How many of you sang "Auld Lang Syne," the Scottish poem based on Robert Burns', the National Poet of Scotland, ballad this New Year’s Eve as we entered into 2022? The title, translated literally into English, is "Old Long Since." The words can be interpreted as a farewell or ending to occasions of the past.

In the HVAC industry, see if you know all of these words, expressions, equipment, and systems that have heard their Auld Land Syne sung:

Words and Expressions

  • No. 6, 5, and 4 fuel oil: Used frequently to serve steam boiler plants in hospitals, industries, and schools up to the mid-1970s, before the energy crisis and fuel shortage hit America.
  • Steam tank heater: Used to heat No. 6 fuel oil (Bunker C heavy fossil fuel) to maintain fuel oil at 104°-122°F within the fuel oil tank.
  • Electro-pneumatic (EP) and pressure-electric switches: EP and PE switches were standard controller devices in pneumatic air control systems before electrical controls systems took hold in the 1970s and 80s, the predecessor to today’s building automation systems (BASs).
  • Silicon controlled rectifier (SCR): A solid-state switching device designed to provide infinitely variable proportional control of electric power, often used as the next generation of electrical controls in the late 20th century.
  • Equivalence of direct radiation (EDR): A standardized comparison method for estimating the output of a radiator or convector (which were cast-iron construction at one point of time).

Equipment  

  • Medium- to high-pressure induction units: Often found in high-rise office buildings, a supply air velocity ducted directly into the perimeter induction unit would provide primary air along with induced return air for HVAC equipment in lieu of the perimeter unit having an electrical fan to provide the combination outside and return air.
  • Single-fan, double-duct central air-handling units: These units delivered supply discharge air through two parallel coils within the unit.
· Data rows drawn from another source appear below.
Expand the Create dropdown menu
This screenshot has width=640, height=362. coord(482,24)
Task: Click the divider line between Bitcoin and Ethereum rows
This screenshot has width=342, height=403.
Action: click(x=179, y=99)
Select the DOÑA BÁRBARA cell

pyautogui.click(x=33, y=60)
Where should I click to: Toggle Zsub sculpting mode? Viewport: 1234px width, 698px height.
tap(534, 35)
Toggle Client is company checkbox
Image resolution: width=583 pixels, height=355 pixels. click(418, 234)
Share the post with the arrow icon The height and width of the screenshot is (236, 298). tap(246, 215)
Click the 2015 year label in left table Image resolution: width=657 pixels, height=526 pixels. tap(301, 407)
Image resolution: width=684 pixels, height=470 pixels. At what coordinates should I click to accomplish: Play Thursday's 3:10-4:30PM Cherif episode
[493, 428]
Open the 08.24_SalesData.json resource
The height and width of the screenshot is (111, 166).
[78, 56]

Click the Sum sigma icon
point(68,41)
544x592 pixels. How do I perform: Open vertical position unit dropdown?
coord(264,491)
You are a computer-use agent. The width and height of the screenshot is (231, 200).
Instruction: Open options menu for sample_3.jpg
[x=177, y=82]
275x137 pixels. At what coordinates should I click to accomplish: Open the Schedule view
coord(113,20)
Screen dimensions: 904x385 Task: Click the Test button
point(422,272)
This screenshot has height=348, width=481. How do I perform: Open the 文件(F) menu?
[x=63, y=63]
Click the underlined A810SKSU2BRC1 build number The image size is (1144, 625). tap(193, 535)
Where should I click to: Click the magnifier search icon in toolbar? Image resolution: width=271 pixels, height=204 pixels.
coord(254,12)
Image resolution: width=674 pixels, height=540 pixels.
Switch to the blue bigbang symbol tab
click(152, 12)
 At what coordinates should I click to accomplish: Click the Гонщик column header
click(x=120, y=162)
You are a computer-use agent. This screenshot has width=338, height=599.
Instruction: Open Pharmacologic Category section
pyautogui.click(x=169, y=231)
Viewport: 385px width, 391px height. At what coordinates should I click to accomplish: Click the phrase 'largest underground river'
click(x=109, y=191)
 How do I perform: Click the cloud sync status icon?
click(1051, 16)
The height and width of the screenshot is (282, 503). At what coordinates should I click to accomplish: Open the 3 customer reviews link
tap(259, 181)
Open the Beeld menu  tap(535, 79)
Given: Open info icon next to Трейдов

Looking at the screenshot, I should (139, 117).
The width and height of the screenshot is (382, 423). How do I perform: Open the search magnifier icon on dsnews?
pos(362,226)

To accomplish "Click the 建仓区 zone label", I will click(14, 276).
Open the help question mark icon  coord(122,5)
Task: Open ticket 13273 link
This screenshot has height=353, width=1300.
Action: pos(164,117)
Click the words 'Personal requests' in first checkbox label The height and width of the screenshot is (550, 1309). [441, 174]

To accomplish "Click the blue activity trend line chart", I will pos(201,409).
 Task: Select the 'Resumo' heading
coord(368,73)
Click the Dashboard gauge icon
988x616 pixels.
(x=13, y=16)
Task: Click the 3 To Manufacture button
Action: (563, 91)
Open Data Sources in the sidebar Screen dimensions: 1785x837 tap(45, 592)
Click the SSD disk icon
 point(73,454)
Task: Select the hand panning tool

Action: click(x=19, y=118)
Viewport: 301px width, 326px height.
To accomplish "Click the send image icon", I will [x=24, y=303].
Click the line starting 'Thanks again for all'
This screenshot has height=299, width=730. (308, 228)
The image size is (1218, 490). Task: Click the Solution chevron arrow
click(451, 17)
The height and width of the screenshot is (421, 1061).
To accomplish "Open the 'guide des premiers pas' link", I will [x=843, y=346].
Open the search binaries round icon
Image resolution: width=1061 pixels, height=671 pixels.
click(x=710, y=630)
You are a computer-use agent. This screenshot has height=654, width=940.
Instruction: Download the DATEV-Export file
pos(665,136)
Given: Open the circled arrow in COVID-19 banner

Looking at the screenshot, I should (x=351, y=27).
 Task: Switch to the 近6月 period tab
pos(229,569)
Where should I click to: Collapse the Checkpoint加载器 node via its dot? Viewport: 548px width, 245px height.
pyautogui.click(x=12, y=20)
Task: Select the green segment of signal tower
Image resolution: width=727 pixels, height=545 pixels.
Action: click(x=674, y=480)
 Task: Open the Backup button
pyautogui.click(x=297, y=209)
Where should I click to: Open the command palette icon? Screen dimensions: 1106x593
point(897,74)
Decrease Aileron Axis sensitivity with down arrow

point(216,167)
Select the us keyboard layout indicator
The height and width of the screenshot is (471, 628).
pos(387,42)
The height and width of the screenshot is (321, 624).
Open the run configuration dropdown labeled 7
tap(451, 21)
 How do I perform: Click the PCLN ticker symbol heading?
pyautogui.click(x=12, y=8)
One coil was hot air to a hot air supply duct main and the second coil was a cold air supply air duct main. These parallel duct mains served multiple double-duct terminal units.
  • Multi-zone central air-handling units: Similar to single-fan, double-duct central air-handling units, these types of units will have multiple hot and cold air discharge but with each zone having its own hot and cold air connection into a common supply air duct with a thermostatically controlled mixing damper at the central air-handling unit discharge, blending supply air to the associated space served by a multi-zone duct.
  • Three-pipe heating-cooling terminal units: A perimeter fan coil unit with a hot water supply pipe to a heating coil and a chilled water supply pipe to a cooling coil. The water returns, one from each coil, connected to a common return water pipe main.
  • Steam and hot water convectors: Once abandoned from the contract specification pages of a construction project, these terminal units have made a stylish, architectural return to the building industry often installed in residential homes and locations where multiple feet of baseboard will not fit on the wall.

Systems

  • Steam heating systems: What would have been previously engineered as a low-pressure steam (LPS) system, hot water systems have displaced the majority of LPS systems both to perimeter baseboard radiation, unit heaters, etc. as well as central air-handling units that had steam heating coils within their central air-handling units and their associated supply air ductwork distribution to terminal heating and/or reheat coils.
  • Overhead unit heaters at loading docks system: What would have been previously engineered to have down-blast, fan-powered unit heaters with high heat output are often displaced with gas-fired radiant heat terminals that heat the objects, e.g., occupants/workers rather than heating the entire loading dock space.
  • Variable refrigerant flow (VRF) cooling systems: A direct expansion (DX) single- and multiple-stage cooling unit VRF flow system designed to vary the cooling through terminal fan coil units. VRF systems also offer heat pump HVAC applications, too.

And, so, the choirs chime in with the first verse of "Auld Lang Syne" in honor of these fallen technologies!